Activity. Skip the pictures. Return exactly the lines from the one containing "Click the thumbs-up rating icon on Soda" through the end of the entries below.

Information.
**********

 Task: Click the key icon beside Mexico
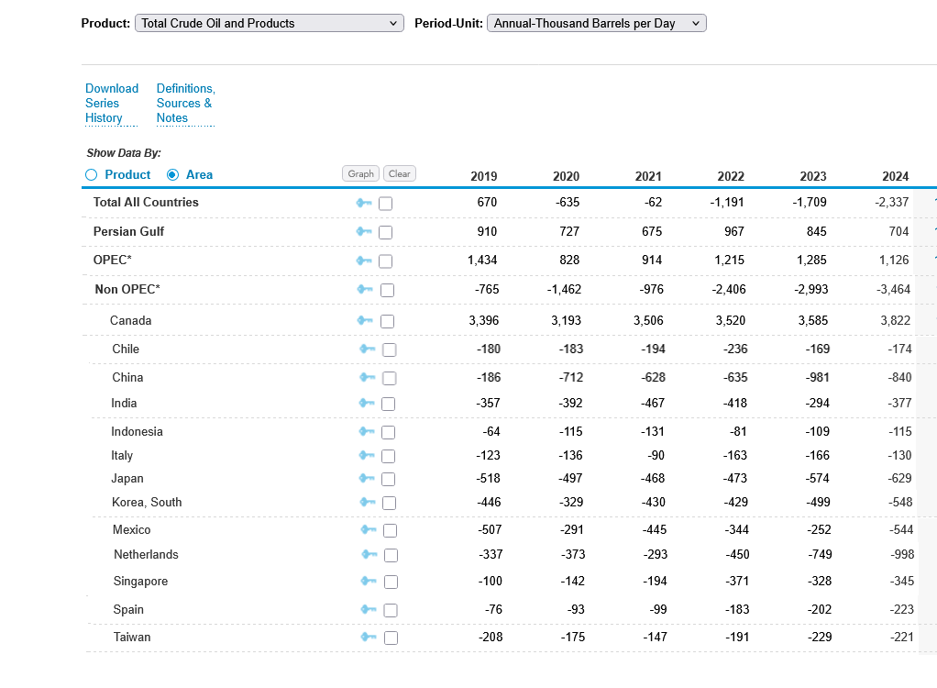pos(368,529)
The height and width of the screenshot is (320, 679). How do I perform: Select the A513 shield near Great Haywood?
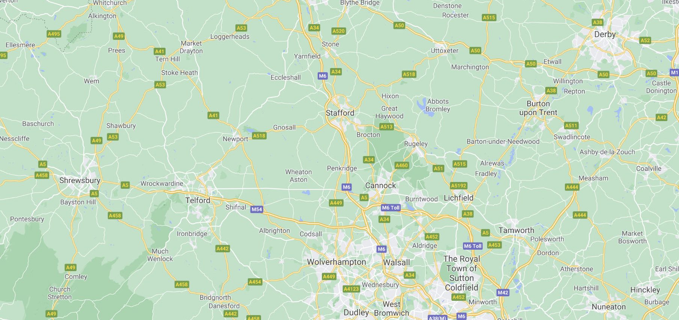pyautogui.click(x=386, y=127)

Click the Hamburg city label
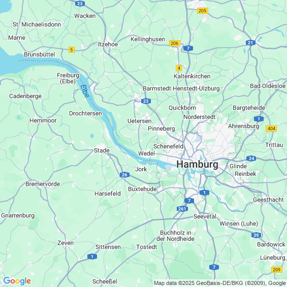pos(197,164)
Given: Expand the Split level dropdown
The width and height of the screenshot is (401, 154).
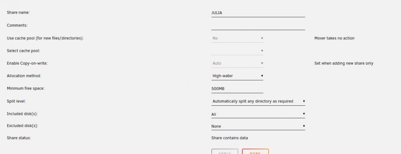Looking at the screenshot, I should pyautogui.click(x=258, y=101).
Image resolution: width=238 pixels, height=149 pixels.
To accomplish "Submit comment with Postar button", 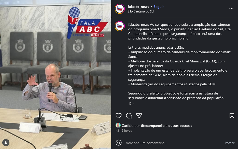I will pyautogui.click(x=230, y=143).
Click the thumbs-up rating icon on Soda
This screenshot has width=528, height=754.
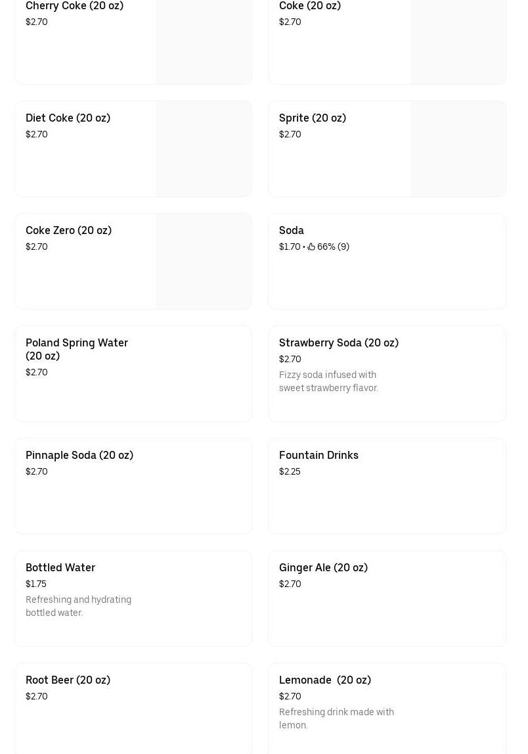311,247
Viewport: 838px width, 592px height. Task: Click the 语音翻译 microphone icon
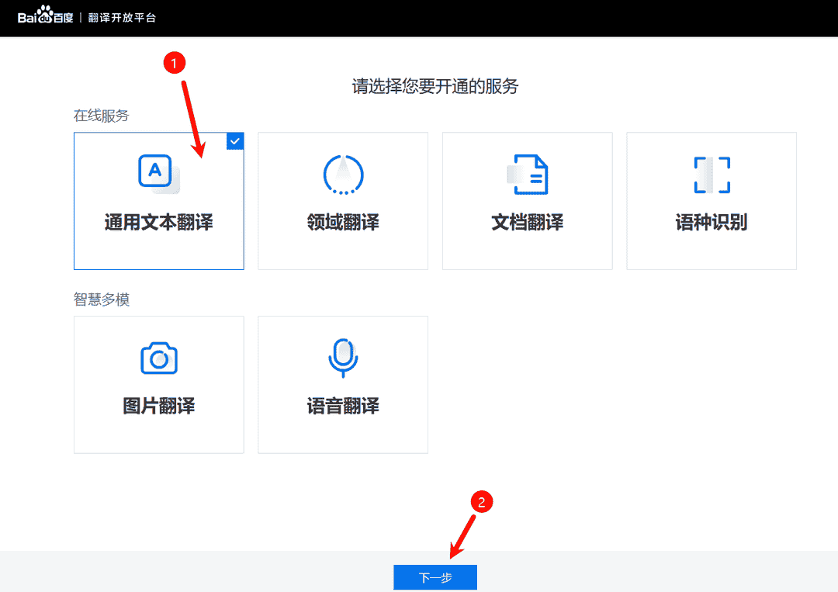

**********

Response below.
Click the thumbs-up rating icon on Soda
This screenshot has width=528, height=754.
311,247
Viewport: 838px width, 592px height. Task: Click the 语音翻译 microphone icon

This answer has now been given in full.